Thursday, January 26, 2012
Media inquiry must back ban on sexualised images in media, UK women's groups say
When Lord Justice Leveson launched his inquiry into the ethics of the press, he may not have expected to be confronted with an enlarged photograph of near-naked bottoms. Or to be presented with evidence deemed so explicit it was censored before being circulated to other witnesses.
But a coalition of women's groups argued that such highly sexualised images – presented as part of their submission to the inquiry – were ubiquitous in the UK media, and called on the judge to tackle "relentless" sexism in some areas of the press.
Four groups – Eaves, End Violence Against Women, Object and Equality Now – called on Leveson to back a ban on sexualised images in newspapers, arguing they would not be broadcast on television before the 9pm watershed.
The groups also accused some media outlets of perpetuating myths about rape, which they argued could prevent victims reporting the crime, and called for a tougher regulatory body. "The media creates, reflects and enforces attitudes in society," said Marai Larasi from End Violence Against Women, a coalition of 40 women's organisations. "Those who work in the media should be conscious of this and should actively seek not to reproduce attitudes which condone violence against women or girls."
Papers including the Sun, Daily Star and Sunday Sport "persistently" objectified women, portraying them "as a sum of sexualised body parts", said Anna van Heeswijk, from Object, a lobby group against the objectification of women. "We have to ask ourselves what kind of story does it tell young people when men in newspapers wear suits, or sports gear, are shown as active participants, and women are sexualised objects who are essentially naked or nearly naked," she said.

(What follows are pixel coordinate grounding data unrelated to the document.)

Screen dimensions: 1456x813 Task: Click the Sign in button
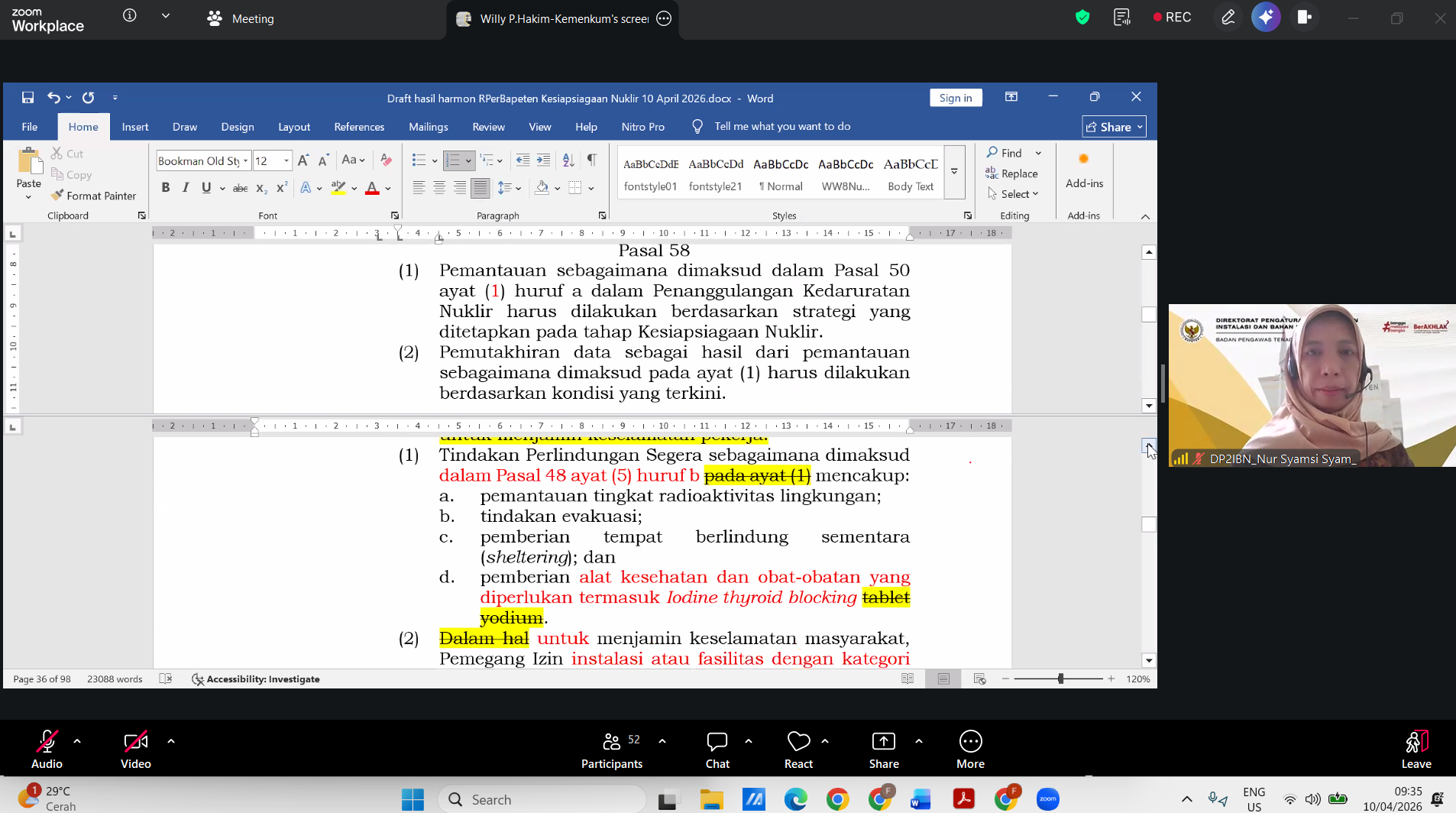pos(956,98)
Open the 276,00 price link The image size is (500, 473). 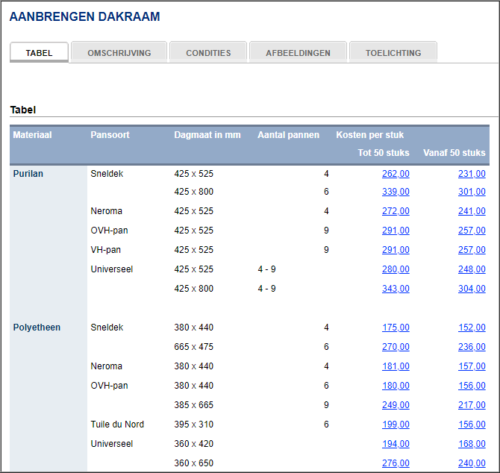click(x=396, y=463)
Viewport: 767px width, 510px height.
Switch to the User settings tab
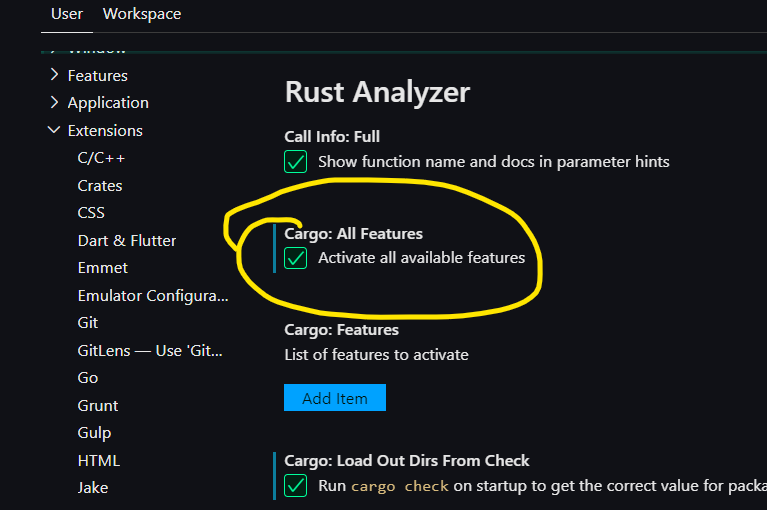click(67, 14)
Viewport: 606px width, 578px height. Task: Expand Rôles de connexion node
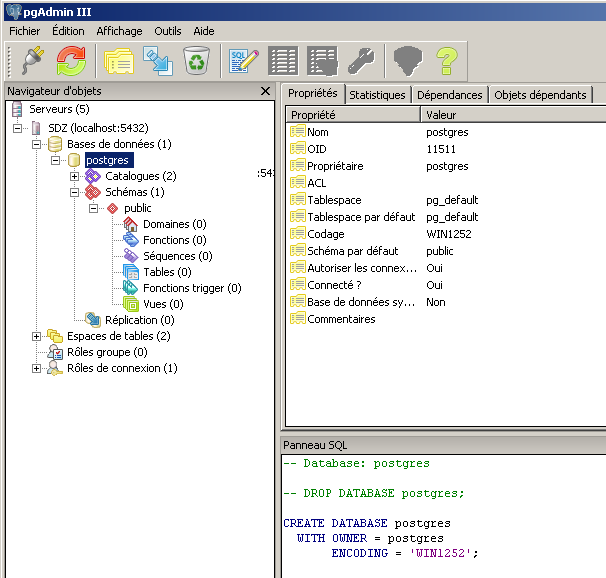(37, 368)
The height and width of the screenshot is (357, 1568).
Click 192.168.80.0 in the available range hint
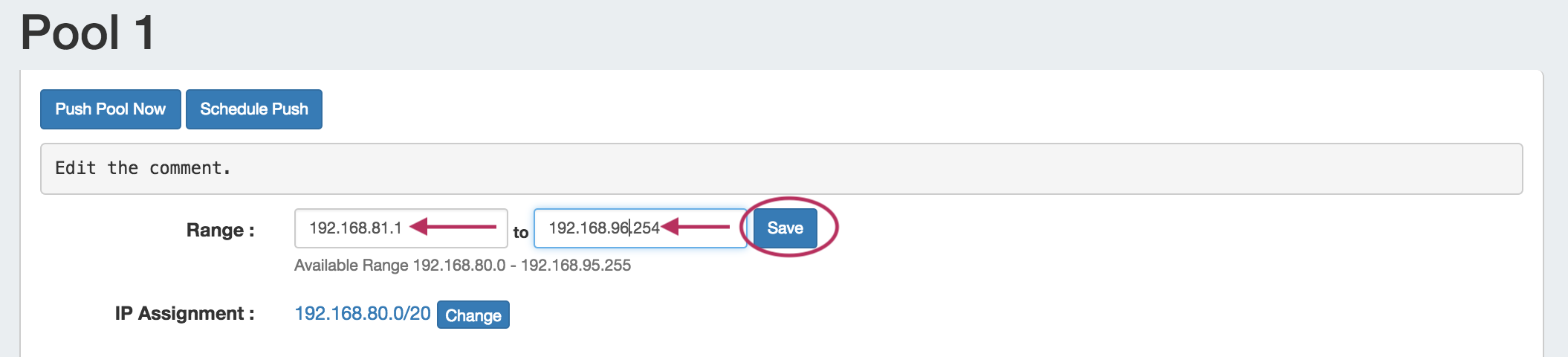pos(459,266)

The groups are want legislation banning pictures of naked or semi-naked women in newspapers, arguing the images would not be allowed in the workplace because of equality legislation, and should not be sold in an "unrestrained" manner at "children's eye-level". Leveson said his powers were limited and such a change would require "rock-solid legislation".
Van Heeswijk highlighted the inquiry's decision to censor some of the images in Object's submission. "They were censored for adults within this inquiry, when in fact they are freely available in mainstream newspapers, which are not age-restricted," she said. She also accused tabloids carrying photographs of semi-naked women of "creating a culture of fear which silences … anybody speaking out against the portrayal of women as sex objects". She cited former MP Clare Short, who was branded a "fat" and "jealous" "killjoy" by the Sun when she spoke out against Page 3.

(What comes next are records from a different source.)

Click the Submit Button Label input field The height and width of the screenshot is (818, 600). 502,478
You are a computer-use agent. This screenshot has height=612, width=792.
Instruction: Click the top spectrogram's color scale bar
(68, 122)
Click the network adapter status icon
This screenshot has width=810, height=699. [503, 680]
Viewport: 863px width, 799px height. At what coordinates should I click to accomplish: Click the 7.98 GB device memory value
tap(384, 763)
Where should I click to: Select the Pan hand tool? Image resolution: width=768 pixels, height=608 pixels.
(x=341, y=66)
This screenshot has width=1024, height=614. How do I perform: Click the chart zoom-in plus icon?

The reporting of violence against women too often focused on the actions of the victim, rather than the attacker, and perpetuated myths about what constituted a "real rape", said Heather Harvey of Eaves. Women often blamed themselves if they had been drinking, or wearing certain clothes, or if they knew their attacker, she added. "What they have read in the papers [is] in some way responsible for that."
Men were also too often portrayed as "monsters", she said. "[T]hese cases get treated as a one-off […] there's nothing you could do to prevent it. Whereas the position we're coming from, [is] it's not inevitable, it's a cause and a consequence of inequality."..
Asked by Leveson what the difference was between expressly pornographic publications such as Penthouse and the tabloids in question, Van Heeswijk said: "I think you'll find that there isn't a marked difference between the content […] so the difference is how they are regulated."
The groups also called on Leveson to recommend the replacement of the Press Complaints Commission with an independent body "with teeth" that women and women's groups could complain to directly. The reporting of violence against women and girls needs to be more balanced and more context needs to be provided about its frequency, they added. Journalists should also receive training on the "myths and realities" about violence against women and girls, and there should be a code of practice for the way "case studies" are dealt with, the groups said.
Jacqui Hunt, of Equality Now, said the groups did not want to curtail press freedom but wanted the media to behave more responsibly. "The way the media covers women at the moment […] curtails and limits women's freedom of expression and ability to engage in that public debate," she said.